The CEDS Data Warehouse is built as a pure Kimball star schema data model. For design techniques not covered below, please refer to the Kimball website for best practices.

Dimensions

There are two main types of dimension tables leveraged in the CEDS Data Warehouse.

  1. Type 2 Slowly Changing Dimensions using "effective date" columns.
  2. Junk Dimensions.

Use these design techniques whenever possible.

Organization Dimensions

While Organizations in the CEDS IDS are heavily normalized, it is the opposite in the CEDS Data Warehouse. In order to provide flexibility for reporting, all organization types have been split into their own organization dimension, such as DimSeas, DimIeus, DimLeas, DimSchools, and DimPsInstitutions. This provides the following benefits:

  • Fact tables can apply organization granularity at multiple levels (e.g. SEA, LEA, IEU, and School).
  • Student and staff can be tracked outside the normal school-LEA hierarchy. This is used for cases such as:
    • Students attending high school out of district.
    • Students who are reported at the LEA and SEA level only.

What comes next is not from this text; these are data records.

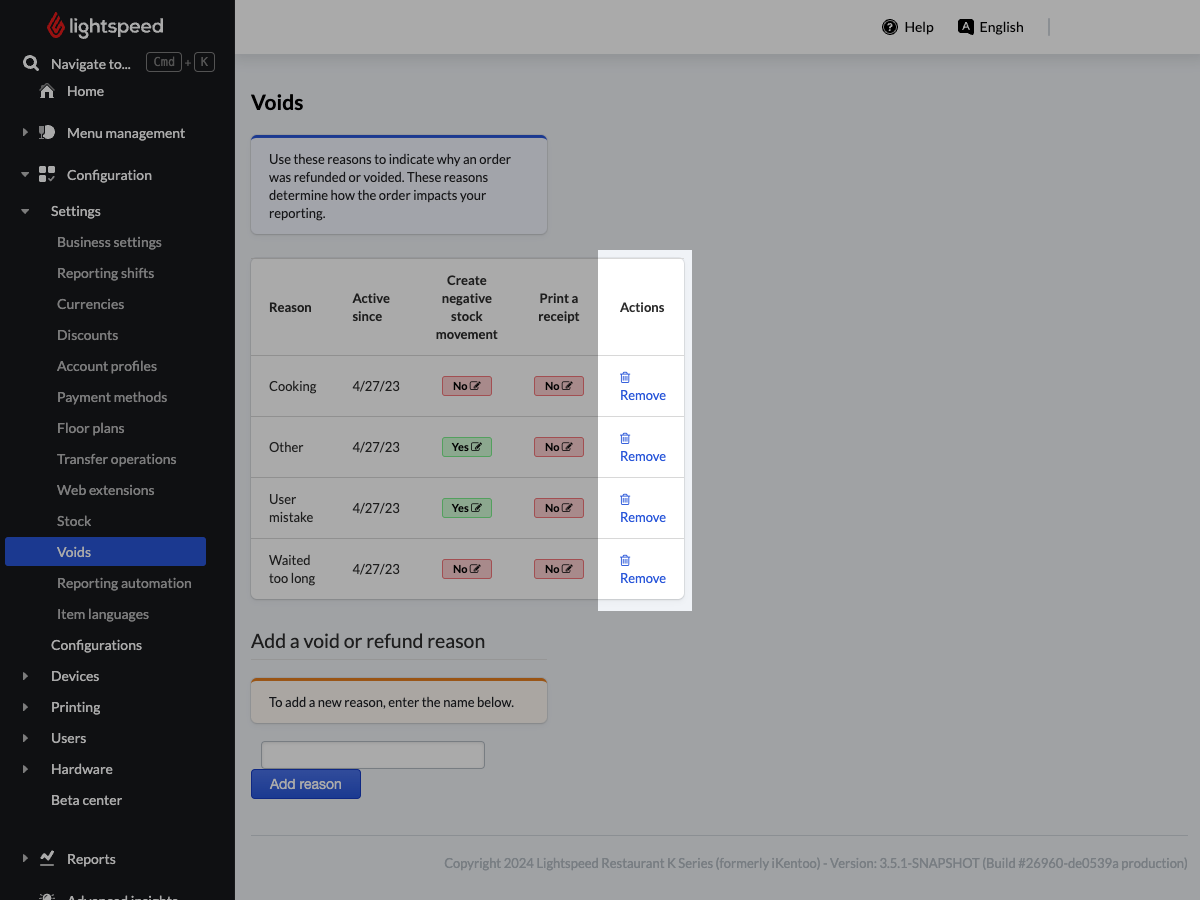Viewport: 1200px width, 900px height.
Task: Toggle User mistake negative stock movement badge
Action: pos(466,508)
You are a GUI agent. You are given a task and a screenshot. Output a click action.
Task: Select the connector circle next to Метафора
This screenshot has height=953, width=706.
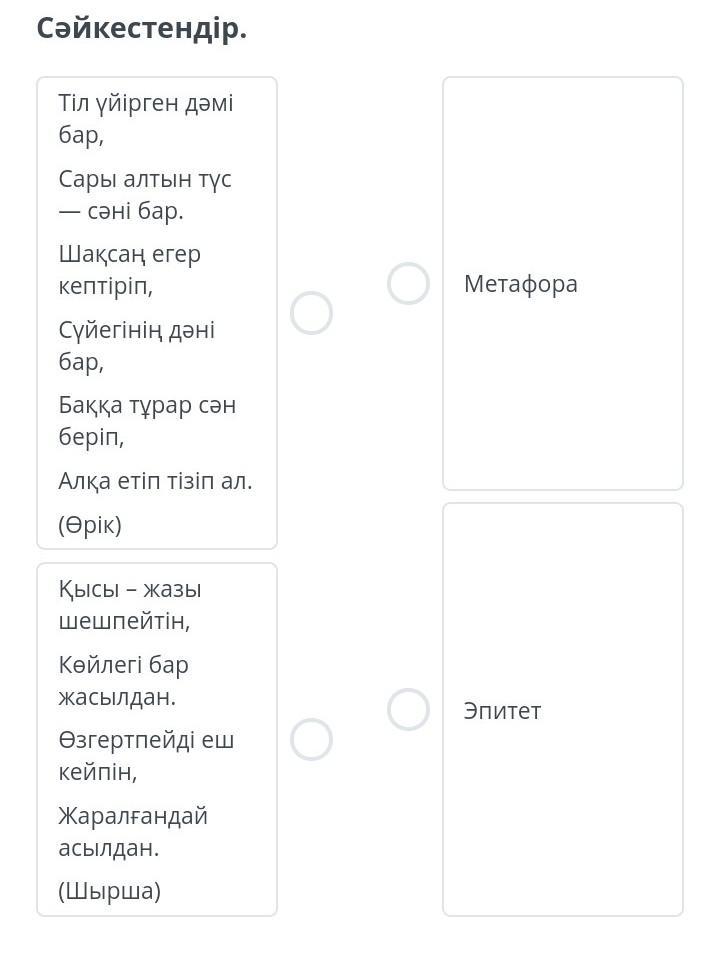pos(408,284)
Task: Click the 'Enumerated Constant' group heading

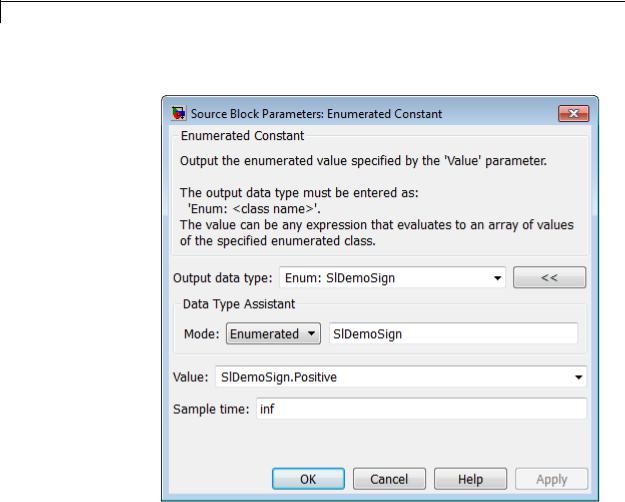Action: coord(242,136)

All organization dimensions are Type 2 Slowly Changing Dimensions with fields named RecordStartDateTime and RecordEndDateTime to track effective dates of the rows.

Fact Tables

Fact tables are designed as much as possible to be reusable for many reporting use cases. Use DimFactTypes to keep data used for different purposes separated within a fact table.
When designing a new fact table, consider the following:

  1. The business process or line of business being addressed.
  2. Declare the grain.
  3. Identify the dimensions.
  4. Identify the facts.

Fact tables should not be used to track entities directly, such as a table named FactStudent. This information should be stored in Slowly Changing Dimensions. Rather, fact tables should address some aspect of education, such as student graduation (FactK12Graduation).

Bridge Tables

Use bridge tables to track many-to-many relationships that don't fit well into the existing fact/dimension structure, such as the relationship between a student and race codes.

Report tables

Use physical tables to store aggregated data for standardized reporting. Each fact table should have an associated report table with the word "Report" appended to the table name. Report tables should all contain the following fields.

  • ReportCode--Allows for multiple uses of the same reporting table.
  • ReportLevel--Organization levels listed above.
  • ReportYear--The school year.
  • CategorySet--A code that represents the way the data was sliced and diced when aggregated.